Oleh : Nurdin (Dosen IAIN Palopo)
Jumat dua pekan lalu, saya mendapat undangan yudisium dan ramah tamah anak saya yang ketiga, Chaerunnisa, di Universitas Bosowa Makassar pada Fakultas Ilmu Sosial dan Ilmu Politik dengan mengambil Prodi Hubungan Internasional (HI).
Karena sudah menjadi kebiasaan, saya tidak hadir tepat waktu melainkan hadir paling awal di aula mini fakultas tersebut. Selain sudah menjadi kebiasaan, juga karena terinspirasi dengan kalimat bahwa "Kalau Anda mau sukses, hadir tepat waktu saja tidak cukup tetapi Anda harus hadir jauh sebelum waktunya".
Pada saat berada dalam aula mini fakultas, saya mengambil tempat duduk pada bagian tengah sebab biasanya kursi bagian depan diisi oleh orang-orang penting. Sambil berbincang-bincang dengan anak saya, tiba-tiba seorang laki-laki dari arah belakang berbisik di telinga saya "Maaf, boleh bapak yang membawakan pesan dan kesan mewakili orang tua mahasiswa ?"
Saya yang terkejut menerima tawaran dadakan itu spontan menjawab "Maaf, kalau masih ada yang lain biar yang lain saja, tetapi kalau tidak ada, biar saya Pak" dengan logat Palopo yang kental. Laki-laki itu pun berlalu sambil tersenyum, berkata "Baik Pak".
Ada dua kemungkinan laki-laki itu menghampiri saya yang belakangan saya ketahui dia adalah Kepala Tata Usaha (KTU) pada fakultas tersebut: pertama; dia (mungkin) melihat tampilan saya dengan stelan rapi layaknya orang yang mau ke pesta perkawinan, kedua; saya orang tua mahasiswa paling awal datang dan masuk keruangan itu.

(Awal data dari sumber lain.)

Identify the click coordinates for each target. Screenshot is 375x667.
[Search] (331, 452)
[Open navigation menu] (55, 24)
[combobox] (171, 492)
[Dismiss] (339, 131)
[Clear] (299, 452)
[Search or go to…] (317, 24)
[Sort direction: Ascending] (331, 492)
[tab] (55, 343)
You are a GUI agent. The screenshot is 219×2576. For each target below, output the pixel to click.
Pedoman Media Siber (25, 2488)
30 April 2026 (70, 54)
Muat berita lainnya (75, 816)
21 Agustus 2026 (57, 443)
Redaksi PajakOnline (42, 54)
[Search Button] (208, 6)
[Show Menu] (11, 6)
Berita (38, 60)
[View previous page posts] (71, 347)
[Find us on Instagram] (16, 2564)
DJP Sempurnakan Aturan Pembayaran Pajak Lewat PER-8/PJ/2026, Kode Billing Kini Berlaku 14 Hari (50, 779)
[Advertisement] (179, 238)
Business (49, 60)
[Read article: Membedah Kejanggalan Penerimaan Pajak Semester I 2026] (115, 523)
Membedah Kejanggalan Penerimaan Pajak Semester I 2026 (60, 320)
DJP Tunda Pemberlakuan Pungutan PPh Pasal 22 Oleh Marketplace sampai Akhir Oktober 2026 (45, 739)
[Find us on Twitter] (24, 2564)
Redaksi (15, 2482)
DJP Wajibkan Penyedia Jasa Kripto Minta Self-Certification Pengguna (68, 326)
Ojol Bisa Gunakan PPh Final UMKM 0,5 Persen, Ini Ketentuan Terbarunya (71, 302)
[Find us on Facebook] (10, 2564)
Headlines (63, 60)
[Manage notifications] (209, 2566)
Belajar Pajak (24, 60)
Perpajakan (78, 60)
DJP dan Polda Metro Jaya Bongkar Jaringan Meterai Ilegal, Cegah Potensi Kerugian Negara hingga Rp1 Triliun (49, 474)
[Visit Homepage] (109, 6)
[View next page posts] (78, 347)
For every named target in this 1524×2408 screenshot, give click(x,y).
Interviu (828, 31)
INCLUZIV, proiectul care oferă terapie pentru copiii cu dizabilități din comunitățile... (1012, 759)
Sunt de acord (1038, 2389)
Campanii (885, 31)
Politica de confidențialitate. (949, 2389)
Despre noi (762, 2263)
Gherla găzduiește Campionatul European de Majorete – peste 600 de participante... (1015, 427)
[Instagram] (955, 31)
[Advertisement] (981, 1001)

Tepat pukul 14.00 Wita acara pun dimulai dan KTU itu tidak lagi menghubungi saya, itu pertanda sudah ada orang tua mahasiswa yang bersedia. Pada saat tiba acara pesan dan kesan orang tua mahasiswa, Master Of Ceremony (MC) memanggil orang tua atas nama Ilham sebagai perwakilan.
MC hanya menyebut nama Ilham (tidak menyebutkan gelarnya) dan dia duduk pada kursi bagian belakang. Sorotan mata tertuju padanya saat berjalan ke mimbar yang telah disiapkan, penampilannya (boleh dibilang) acak-acakan, rambutnya gonrong (sampai bahu), pirang tidak disisir dan berkacamata minus.
Dia menggunakan stelan jas hitam dengan baju berwarna merah marun. Jas hitam yang dikenakannya apa adanya (terlihat lusuh), tidak terkancing dipadukan dengan celana jins warna hitam dengan sepatu kets, yang kalau diperhatikan stelan itu mirip anak muda tahun 90-an
Saat mulai mengucapkan salam, pria paruh baya itu membuat hadirin pada tersenyum. Bahkan, ada yang tertawa lepas termasuk segenap dosen yang hadir (Dekan, Wakil dekan, Ketua Prodi dan staf lainnya) sebab tampilan pak Ilham itu, layaknya seorang pelawak.
Hadirin mulai terdiam dan berdecak kagum termasuk para dosen yang hadir, saat akhir kata dia mengenalkan dirinya "Saya Ilham, gelar S.T, M.T,. S1 saya di Unhas, S2 di UGM. Anak pertama, saya titipkan di universitas Bosowa yang hari ini di yudisium, anak kedua di Kedokteran Unhas sedang koas, yang ketiga di Kedokteran UI"
"Mungkin para hadirin tidak biasa melihat gaya seperti saya ini, tetapi itulah anak teknik ciri khasnya gonrong" begitu katanya sambil tertawa. Dengan mendengarkan latar belakang pendidikan dan dari lulusan perguruan tinggi ternama serta gelarnya (setidaknya menurut saya) pak Ilham itu bukan orang sembarangan.
Seketika itu, saya teringat sebuah kalimat bijak bahwa "Selalu kosongkan gelas ketik bertemu dengan orang baru, jangan jelaskan latar belakangmu, rahasiakan identitasmu, bersikaplah sederhana, orang asing tidak perlu tahu kehebatanmu karena bisa jadi mereka lebih hebat darimu"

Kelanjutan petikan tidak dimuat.